도전 과제: 아래 항목 가운데 "Viewport: 1359px width, 862px height." 구절이 있는 줄부터 "[x=395, y=43]" 구절이 있는 줄까지(두 줄 모두 포함)만 다시 써 주겠어요? 이때 "Where should I click to" 대신 "Where do I click to" 표현을 넣어 수정하고, 나머지는 그대로 두세요.

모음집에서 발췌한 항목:
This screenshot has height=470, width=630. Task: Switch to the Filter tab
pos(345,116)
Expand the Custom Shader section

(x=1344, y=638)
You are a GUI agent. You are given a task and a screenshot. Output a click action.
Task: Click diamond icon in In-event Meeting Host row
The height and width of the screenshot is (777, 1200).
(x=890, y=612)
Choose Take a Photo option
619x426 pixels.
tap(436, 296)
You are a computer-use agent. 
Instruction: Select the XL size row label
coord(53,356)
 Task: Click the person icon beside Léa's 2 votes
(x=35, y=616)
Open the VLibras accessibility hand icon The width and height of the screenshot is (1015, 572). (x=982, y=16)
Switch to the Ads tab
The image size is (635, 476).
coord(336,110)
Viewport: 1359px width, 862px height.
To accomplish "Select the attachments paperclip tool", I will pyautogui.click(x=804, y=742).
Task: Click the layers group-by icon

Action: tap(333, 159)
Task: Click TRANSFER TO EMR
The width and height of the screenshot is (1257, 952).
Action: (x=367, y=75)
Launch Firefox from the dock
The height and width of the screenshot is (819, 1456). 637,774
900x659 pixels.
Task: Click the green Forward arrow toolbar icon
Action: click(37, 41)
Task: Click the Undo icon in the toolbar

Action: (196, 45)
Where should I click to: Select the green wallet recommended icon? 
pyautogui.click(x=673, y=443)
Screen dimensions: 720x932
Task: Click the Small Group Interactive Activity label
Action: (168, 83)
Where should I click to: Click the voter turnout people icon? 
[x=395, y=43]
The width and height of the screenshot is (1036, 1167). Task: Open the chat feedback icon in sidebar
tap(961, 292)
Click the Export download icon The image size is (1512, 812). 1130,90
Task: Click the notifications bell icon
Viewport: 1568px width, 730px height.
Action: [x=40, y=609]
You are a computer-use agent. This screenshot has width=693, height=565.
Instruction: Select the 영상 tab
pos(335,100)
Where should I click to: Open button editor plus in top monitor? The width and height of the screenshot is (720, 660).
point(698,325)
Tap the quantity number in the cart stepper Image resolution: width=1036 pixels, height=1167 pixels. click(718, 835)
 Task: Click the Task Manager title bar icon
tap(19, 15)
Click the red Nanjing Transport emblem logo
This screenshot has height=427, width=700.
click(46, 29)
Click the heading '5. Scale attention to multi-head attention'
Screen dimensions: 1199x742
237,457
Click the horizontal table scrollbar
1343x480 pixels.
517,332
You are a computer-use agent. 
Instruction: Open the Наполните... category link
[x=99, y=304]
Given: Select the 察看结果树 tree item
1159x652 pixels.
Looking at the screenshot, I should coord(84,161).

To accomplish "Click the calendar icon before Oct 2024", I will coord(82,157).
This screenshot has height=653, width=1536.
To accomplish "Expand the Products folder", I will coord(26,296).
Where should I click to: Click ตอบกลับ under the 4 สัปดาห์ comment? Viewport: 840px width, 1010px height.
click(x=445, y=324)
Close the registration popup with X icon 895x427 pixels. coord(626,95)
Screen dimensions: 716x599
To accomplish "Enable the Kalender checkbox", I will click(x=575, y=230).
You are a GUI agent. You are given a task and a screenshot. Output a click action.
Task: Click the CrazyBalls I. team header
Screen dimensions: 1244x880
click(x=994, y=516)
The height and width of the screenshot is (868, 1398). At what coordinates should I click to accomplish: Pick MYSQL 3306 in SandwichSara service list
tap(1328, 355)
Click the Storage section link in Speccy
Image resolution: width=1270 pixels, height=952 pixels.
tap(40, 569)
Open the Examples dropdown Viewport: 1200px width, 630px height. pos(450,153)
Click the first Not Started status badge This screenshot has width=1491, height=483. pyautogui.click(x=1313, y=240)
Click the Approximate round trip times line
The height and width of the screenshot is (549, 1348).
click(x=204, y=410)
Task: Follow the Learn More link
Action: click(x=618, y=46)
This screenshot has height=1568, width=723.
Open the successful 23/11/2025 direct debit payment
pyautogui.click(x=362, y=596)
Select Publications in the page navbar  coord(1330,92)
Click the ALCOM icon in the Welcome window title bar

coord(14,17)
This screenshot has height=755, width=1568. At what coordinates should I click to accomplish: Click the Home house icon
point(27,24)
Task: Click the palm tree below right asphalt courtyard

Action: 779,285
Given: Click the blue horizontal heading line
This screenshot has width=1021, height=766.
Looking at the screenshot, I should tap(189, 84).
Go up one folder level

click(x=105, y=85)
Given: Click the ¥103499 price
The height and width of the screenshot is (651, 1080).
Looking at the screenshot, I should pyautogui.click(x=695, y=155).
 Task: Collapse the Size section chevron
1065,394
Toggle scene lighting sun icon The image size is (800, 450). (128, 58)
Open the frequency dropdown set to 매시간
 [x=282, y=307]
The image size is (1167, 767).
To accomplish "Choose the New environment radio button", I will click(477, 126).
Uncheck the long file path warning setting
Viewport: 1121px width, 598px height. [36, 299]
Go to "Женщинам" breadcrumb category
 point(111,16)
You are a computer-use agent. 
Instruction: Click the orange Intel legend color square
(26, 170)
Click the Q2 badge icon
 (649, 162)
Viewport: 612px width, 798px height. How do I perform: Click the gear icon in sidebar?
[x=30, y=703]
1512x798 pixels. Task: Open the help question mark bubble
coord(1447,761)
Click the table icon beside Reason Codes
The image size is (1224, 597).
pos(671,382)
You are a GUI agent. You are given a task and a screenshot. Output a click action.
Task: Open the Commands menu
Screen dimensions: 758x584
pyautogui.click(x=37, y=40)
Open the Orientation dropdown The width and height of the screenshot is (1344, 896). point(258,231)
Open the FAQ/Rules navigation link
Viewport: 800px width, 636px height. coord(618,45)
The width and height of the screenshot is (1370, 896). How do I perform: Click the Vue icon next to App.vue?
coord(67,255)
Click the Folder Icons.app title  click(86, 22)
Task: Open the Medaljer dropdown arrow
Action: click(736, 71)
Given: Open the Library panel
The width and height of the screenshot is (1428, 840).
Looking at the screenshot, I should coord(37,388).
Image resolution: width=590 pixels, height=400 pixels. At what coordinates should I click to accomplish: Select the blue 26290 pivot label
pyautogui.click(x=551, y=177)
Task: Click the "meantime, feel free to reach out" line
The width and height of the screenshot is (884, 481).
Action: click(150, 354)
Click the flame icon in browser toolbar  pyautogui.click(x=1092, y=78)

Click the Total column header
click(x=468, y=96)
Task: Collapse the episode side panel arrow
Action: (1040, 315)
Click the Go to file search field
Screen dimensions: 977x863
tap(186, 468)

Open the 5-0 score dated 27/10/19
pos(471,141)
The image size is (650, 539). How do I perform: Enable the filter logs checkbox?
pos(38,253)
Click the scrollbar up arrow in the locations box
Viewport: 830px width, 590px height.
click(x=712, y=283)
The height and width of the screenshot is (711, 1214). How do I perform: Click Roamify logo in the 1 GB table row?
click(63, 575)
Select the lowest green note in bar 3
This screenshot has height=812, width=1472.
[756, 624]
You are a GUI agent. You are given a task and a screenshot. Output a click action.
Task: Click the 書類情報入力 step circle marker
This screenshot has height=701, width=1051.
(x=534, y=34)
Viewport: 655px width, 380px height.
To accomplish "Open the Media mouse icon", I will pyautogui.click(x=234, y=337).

이에 대한 응답:
Viewport: 1359px width, 862px height.
To accomplish "Select the attachments paperclip tool", I will pyautogui.click(x=804, y=742).
Task: Click the layers group-by icon

Action: tap(333, 159)
Task: Click TRANSFER TO EMR
The width and height of the screenshot is (1257, 952).
Action: (x=367, y=75)
Launch Firefox from the dock
The height and width of the screenshot is (819, 1456). 637,774
900x659 pixels.
Task: Click the green Forward arrow toolbar icon
Action: click(37, 41)
Task: Click the Undo icon in the toolbar

Action: (196, 45)
Where do I click to: Select the green wallet recommended icon? 
pyautogui.click(x=673, y=443)
Screen dimensions: 720x932
Task: Click the Small Group Interactive Activity label
Action: (168, 83)
Where do I click to: Click the voter turnout people icon? 
[x=395, y=43]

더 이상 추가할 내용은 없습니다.